I had talked to Jill at length about how much I wished I could have that original book back but didn’t want to reach out in order to get it back and so Jill, being a true PIC/BFF and the SpongeBob to my Patrick, got me a new copy for Christmas this year =). The book is called “The Poisoner’s Handbook: Murder and the Birth of Forensic Medicine in Jazz Age New York” by Deborah Blum. Luckily, over break I have been able to start reading it for my third time and have really enjoyed it so far even more than the first two times (I’m only halfway right now). The main reason I think I’m enjoying it so much more this time around is because of how well it demonstrates the nature of science and how being included into the culture of science is seen as a privilege given to very few (when it really isn’t that way). And therefore, here is a halfway-point book talk about a second book!


The Poisoner's Handbook: Murder and the Birth of Forensic Science in Jazz Age New York

The Poisoner’s Handbook: Murder and the Birth of Forensic Science in Jazz Age New York

Title: The Poisoner’s Handbook: Murder and the Birth of Forensic Medicine in Jazz Age New York

Author: Deborah Blum

Big Idea: Science is tentative and often seen as exclusive of other disciplines


In this book, Blum breaks up the history of poisonings in 1920s New York City into each category of poisons, as they seem to have a rather chronological path through time.
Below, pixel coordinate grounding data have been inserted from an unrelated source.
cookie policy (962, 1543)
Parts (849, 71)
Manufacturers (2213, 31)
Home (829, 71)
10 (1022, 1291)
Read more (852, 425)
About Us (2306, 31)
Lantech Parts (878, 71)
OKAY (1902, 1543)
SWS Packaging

The book covers the many poisons including chloroform, wood alcohol, the cyanides, arsenic, mercury, carbon monoxide, methyl alcohol, radium, ethyl alcohol, and thallium.
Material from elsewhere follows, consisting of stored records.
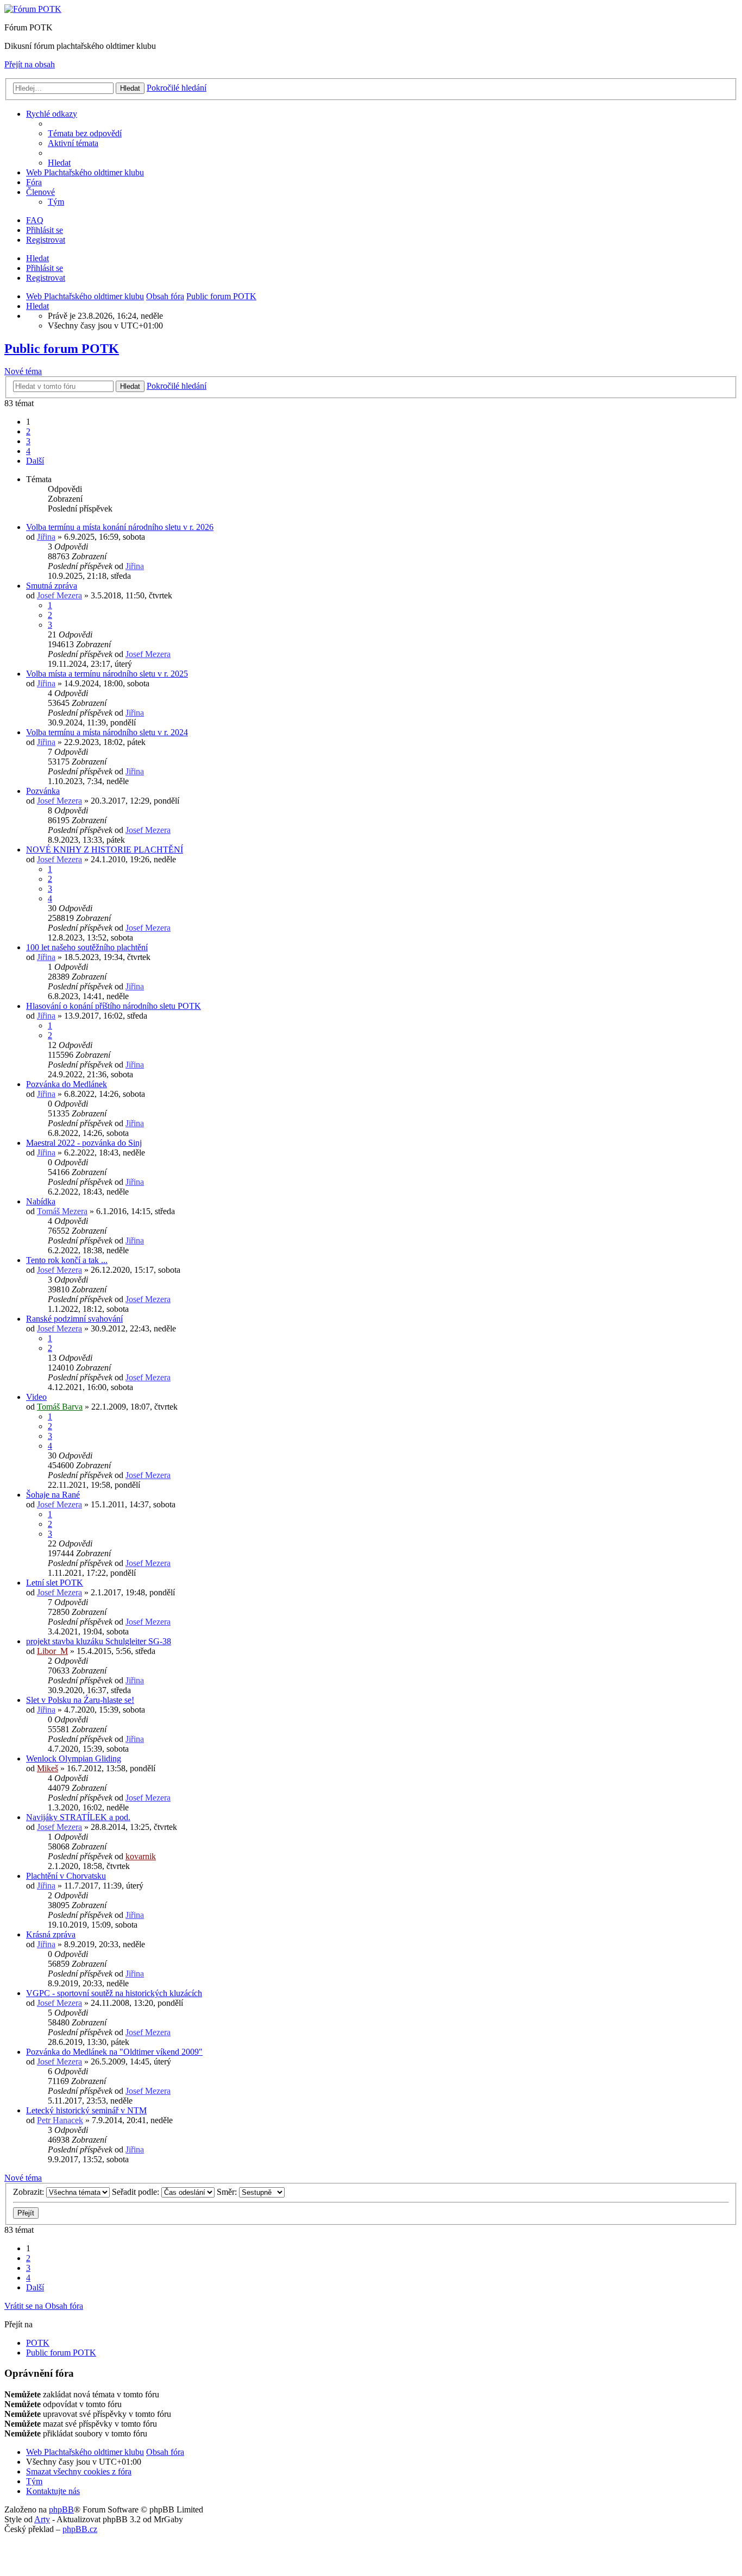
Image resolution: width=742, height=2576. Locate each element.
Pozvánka (43, 790)
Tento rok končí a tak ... (67, 1260)
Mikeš (47, 1768)
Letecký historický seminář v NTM (86, 2110)
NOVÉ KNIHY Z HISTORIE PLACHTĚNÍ (104, 849)
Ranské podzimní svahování (74, 1318)
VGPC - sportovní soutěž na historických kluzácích (114, 1993)
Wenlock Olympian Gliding (73, 1758)
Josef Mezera (59, 595)
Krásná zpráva (51, 1934)
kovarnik (140, 1856)
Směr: (228, 2191)
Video (36, 1396)
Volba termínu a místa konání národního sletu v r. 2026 (119, 527)
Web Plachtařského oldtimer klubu (85, 172)
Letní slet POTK (54, 1582)
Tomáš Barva (60, 1406)
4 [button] (28, 451)
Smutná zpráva (51, 585)
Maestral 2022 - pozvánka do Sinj (84, 1142)
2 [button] (28, 431)
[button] (35, 460)
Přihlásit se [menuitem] (44, 230)
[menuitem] (85, 133)
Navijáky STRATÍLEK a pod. (78, 1817)
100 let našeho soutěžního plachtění (87, 947)
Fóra (34, 182)
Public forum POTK (61, 349)
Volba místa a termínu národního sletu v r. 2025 (107, 673)
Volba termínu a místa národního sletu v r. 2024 (107, 732)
Each chapter includes several aspects of the history of poisonings in Jazz Age New York in order to paint a vivid picture of all that happened to make forensic medicine and poisoning the complex yet intriguing spider web that they are today.

First, within each chapter is a historical account of how forensic medicine really got its’ footing in the laboratory and, more importantly, in the court rooms of New York. The chapters start by telling of the corruption within the medical examiner’s office and later on how it gets reversed and forensic medicine makes incredible strides forward by hiring a top pathologist, Dr. Charles Norris, from Bellevue Hospital at the time who went to great lengths to develop newer, more precise, and more sensitive tests to determine how a person had died. The chapters also includes multiple stories showing how a particular poison was used, often in multiple ways, in order to get rid of someone whom the poisoner didn’t want around (for whatever reason). These stories start with explanations of the crime scene, moving towards the story of what Dr. Norris and his team did in the lab to determine cause of death, and ending with the stories from the courtroom of who said what, what the verdict was, and what the (assumed) story of what really happened was. Some chapters include extra ties to things occurring in history at that time, for example the invention of the car, its’ increased popularity, and the ties to the increase in carbon monoxide and tetraethyl lead (TEL) (linked to mercury poisoning) deaths in car and gasoline factories).
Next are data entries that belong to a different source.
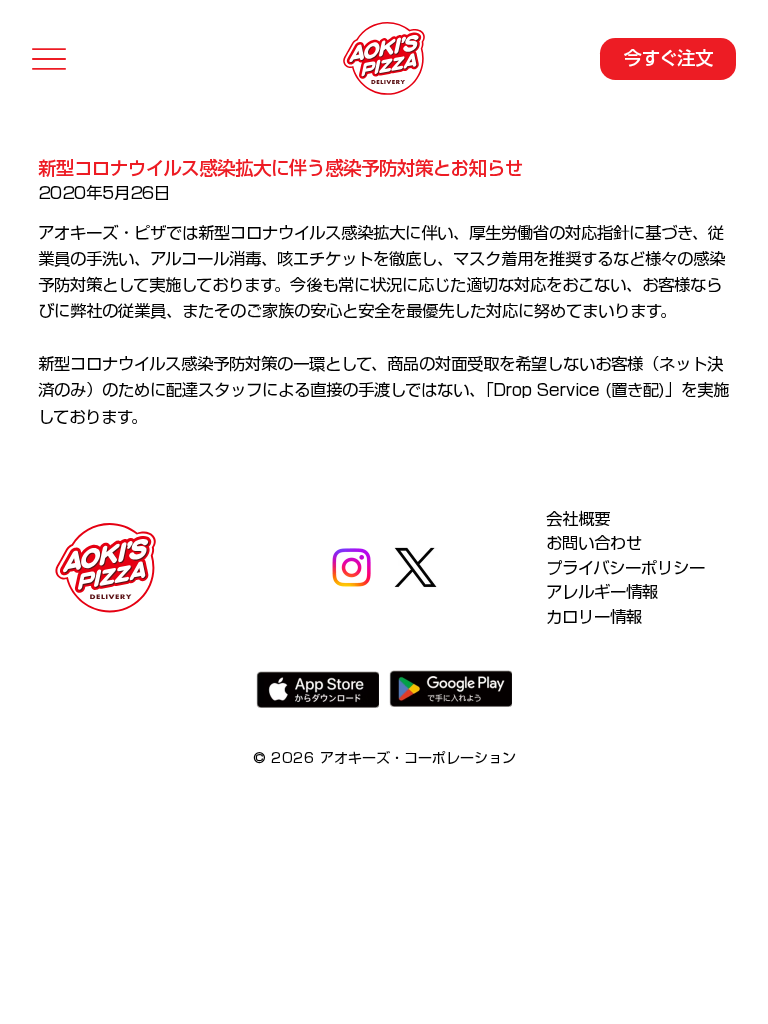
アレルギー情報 (602, 592)
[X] (415, 567)
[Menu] (49, 58)
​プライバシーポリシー (625, 568)
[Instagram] (351, 567)
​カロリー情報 (594, 617)
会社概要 (578, 519)
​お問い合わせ (594, 543)
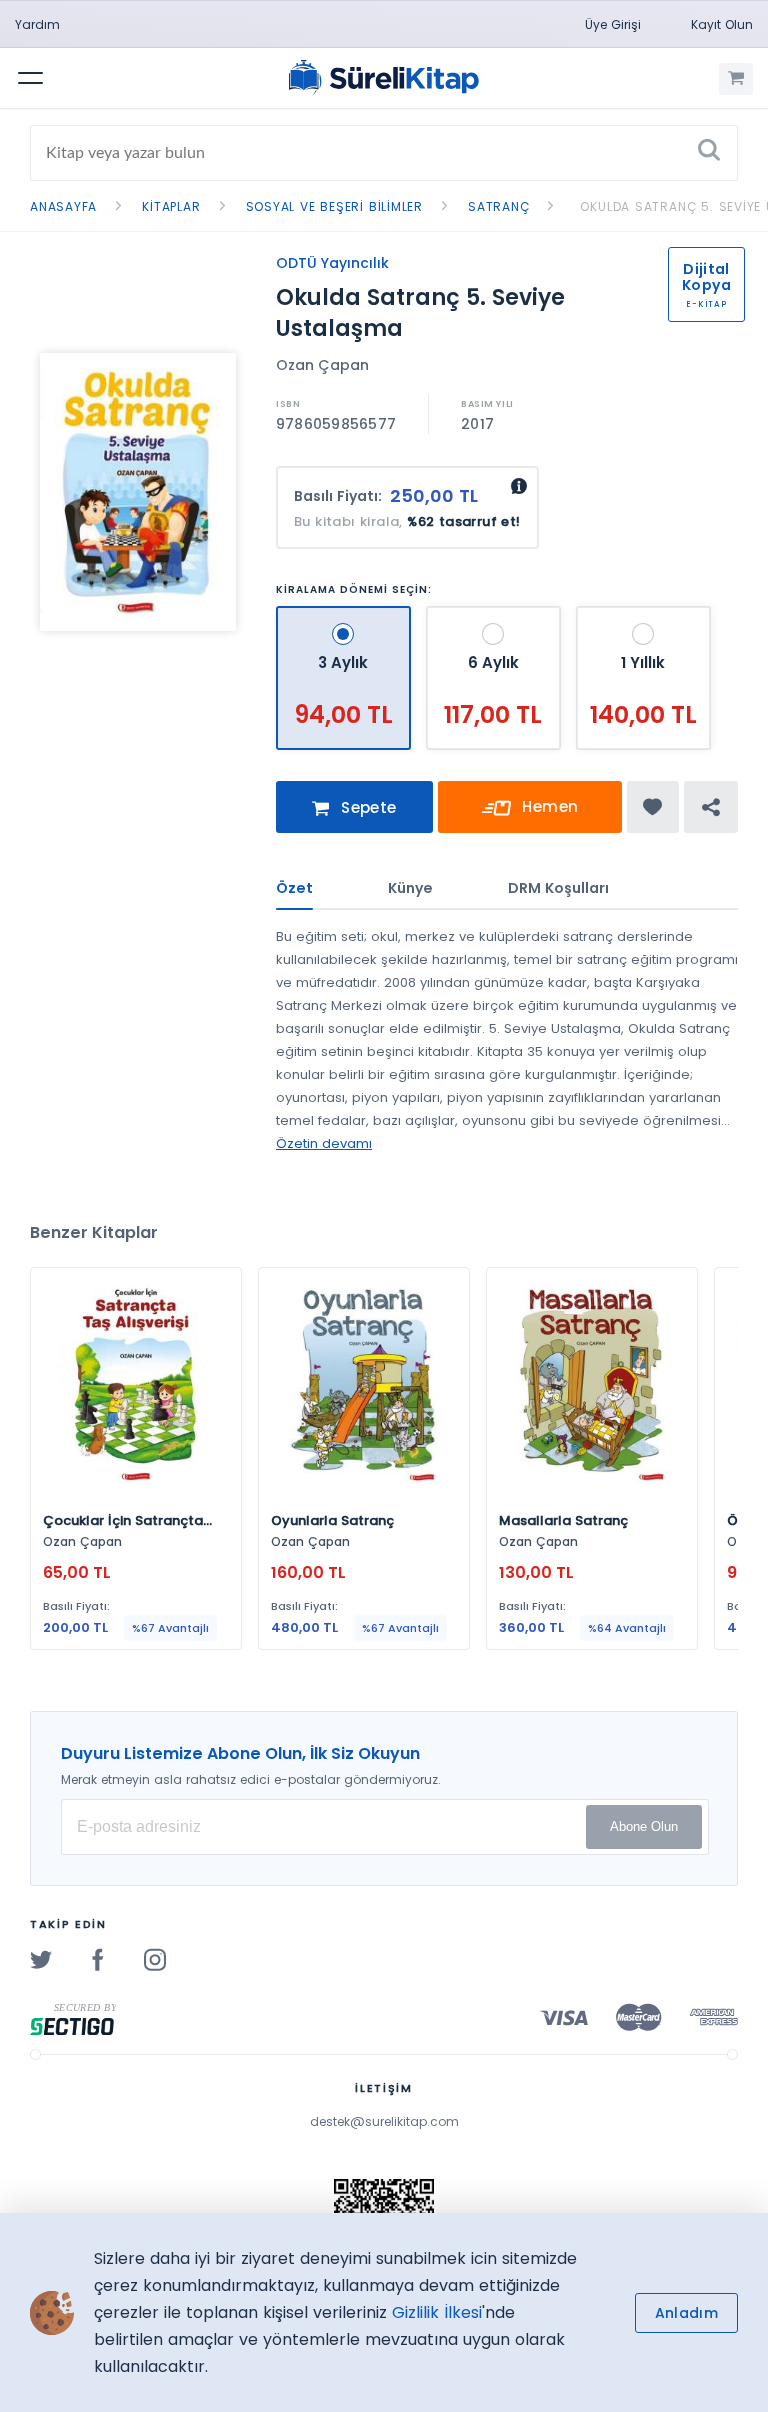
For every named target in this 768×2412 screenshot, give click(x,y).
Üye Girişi (613, 24)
Overall, “The Poisoner’s Handbook” tells an incredible, scientific and historical, account of how poisoning changed forensic medicine forever. The stories included within these pages cover multiple viewpoints of history including legal, scientific, historical, political, and technological of Jazz Age New York, which combine to create a colorful painting of what Jazz Age New York looked like, from both sides of the courtroom. People who would enjoy this book include people with scientific interests, people with medical interests, people with legal interests, as well as anyone with a strong sense of curiosity surrounding crime and science. Having a chemistry background would help in your initial understanding of the poisons before Blum discusses them; but, her descriptions of the physiological effects as well as her explanations of why these compounds and elements were so dangerous for human contact mean anyone could enjoy and understand the inner workings of poisoning in the Jazz Age of New York City through reading “The Poisoner’s Handbook: Murder and the Birth of Forensic Science in Jazz Age New York.”